### [Entries shown]

((

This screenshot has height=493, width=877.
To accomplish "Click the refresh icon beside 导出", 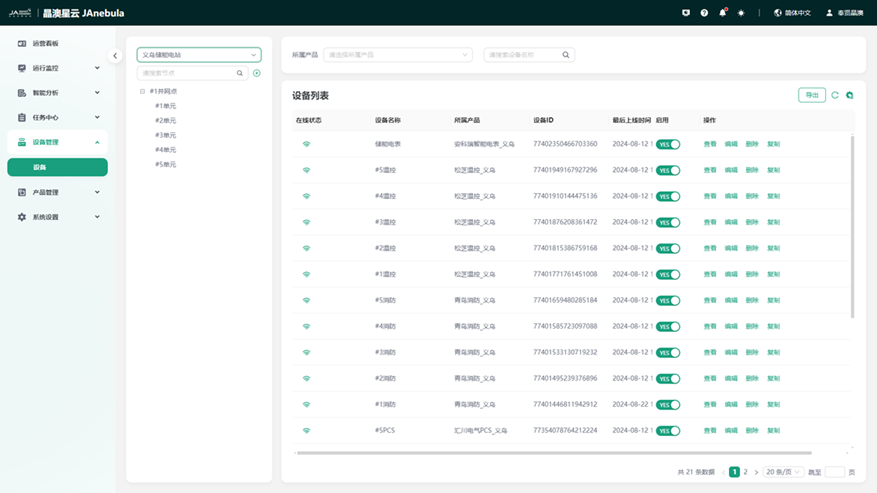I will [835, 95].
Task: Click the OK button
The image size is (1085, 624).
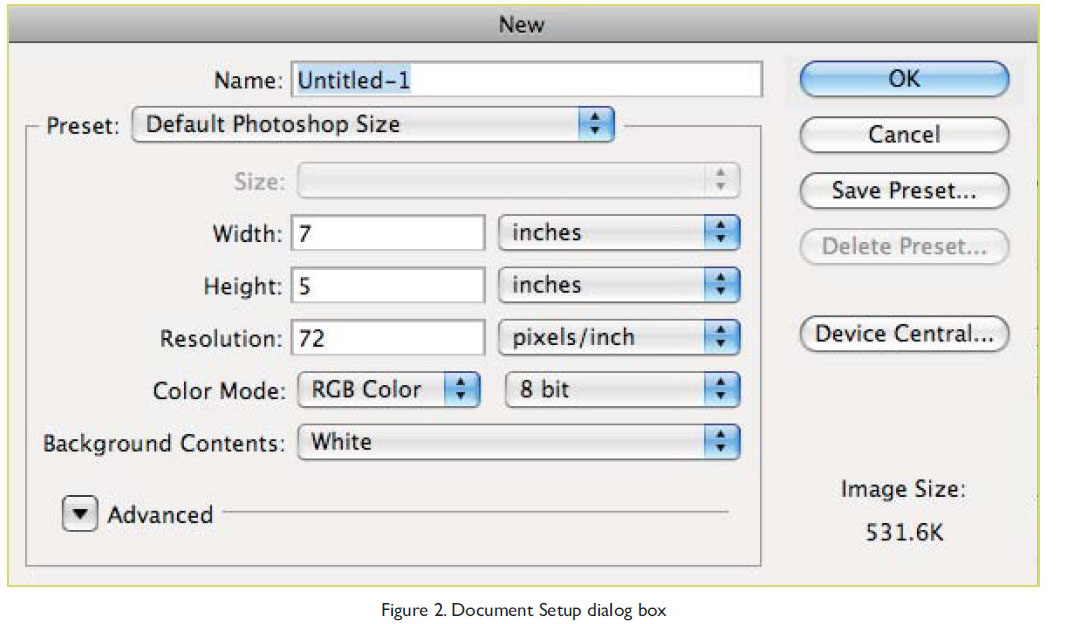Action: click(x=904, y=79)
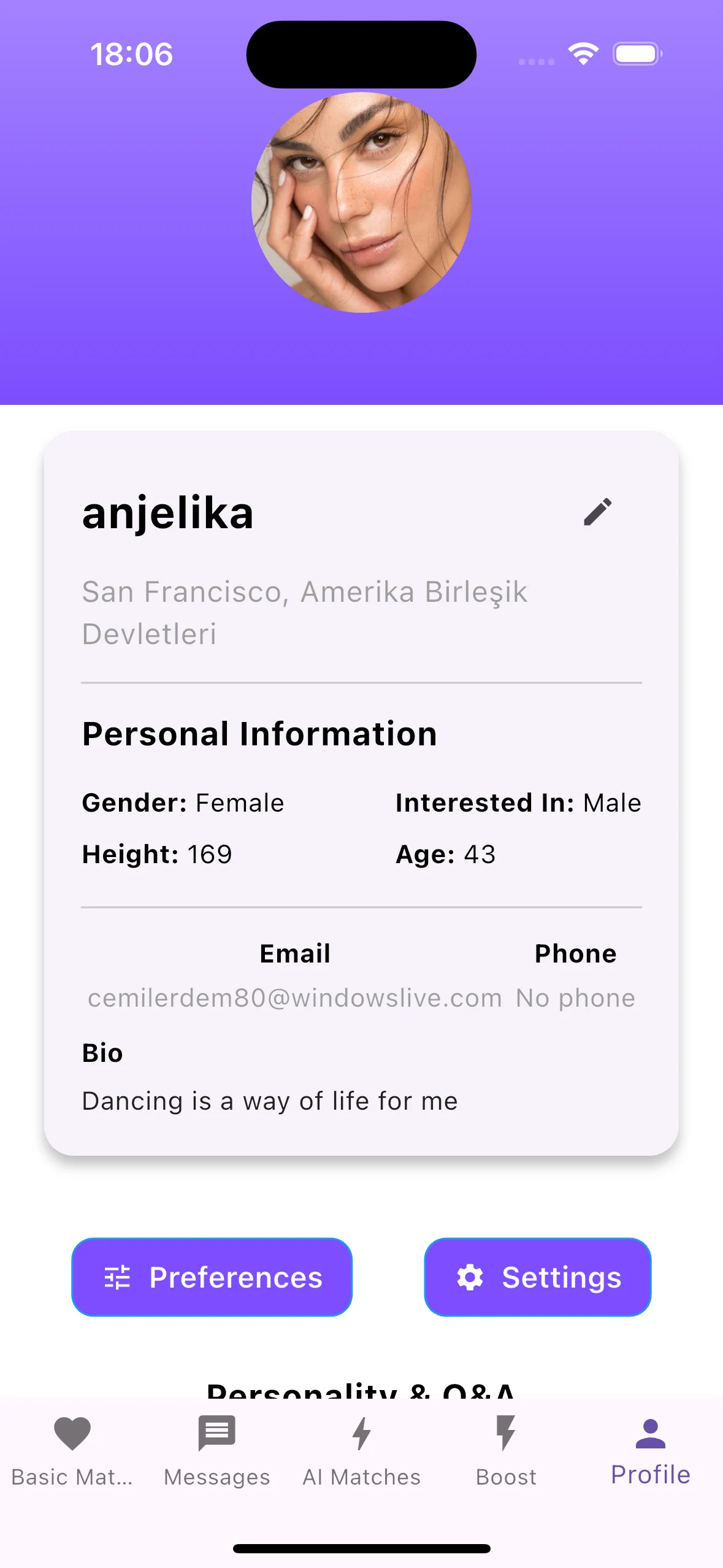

))
((

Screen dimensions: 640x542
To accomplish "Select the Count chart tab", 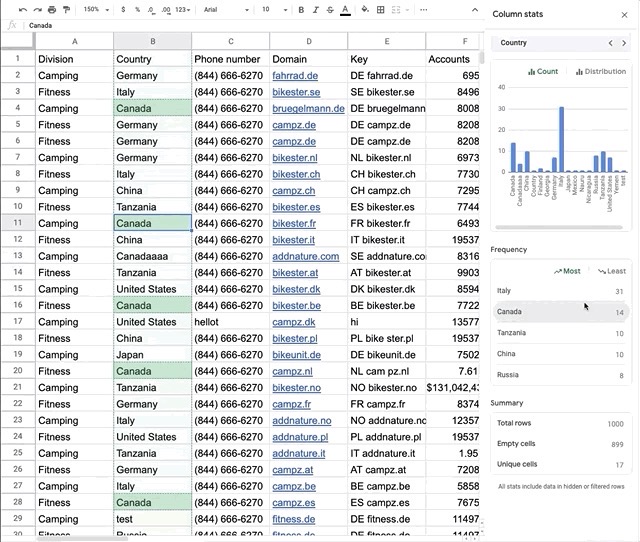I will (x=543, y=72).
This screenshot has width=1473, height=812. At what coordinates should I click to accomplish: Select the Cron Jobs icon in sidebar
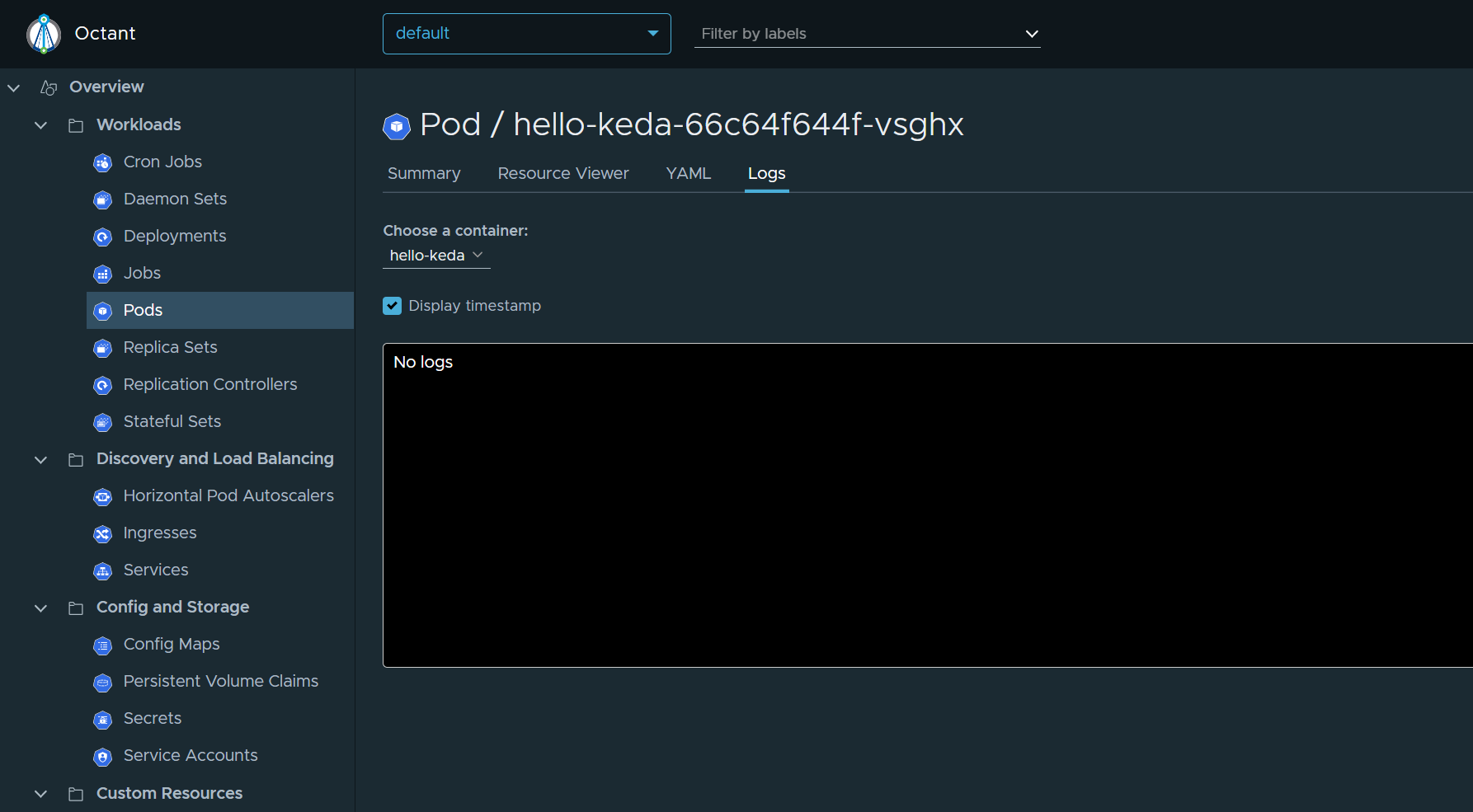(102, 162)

))

### [Work to complete]
Put the records from the line that contains "Task: Click the OK button" down through the line that contains "Action: click(x=904, y=79)" into a two-column CSV with the headers instruction and response. Give one row per request, with each value in a single quoted field and line breaks changed to spaces, and leave the pictures out.

### [Correct response]
instruction,response
"Task: Click the OK button The image size is (1085, 624).","Action: click(x=904, y=79)"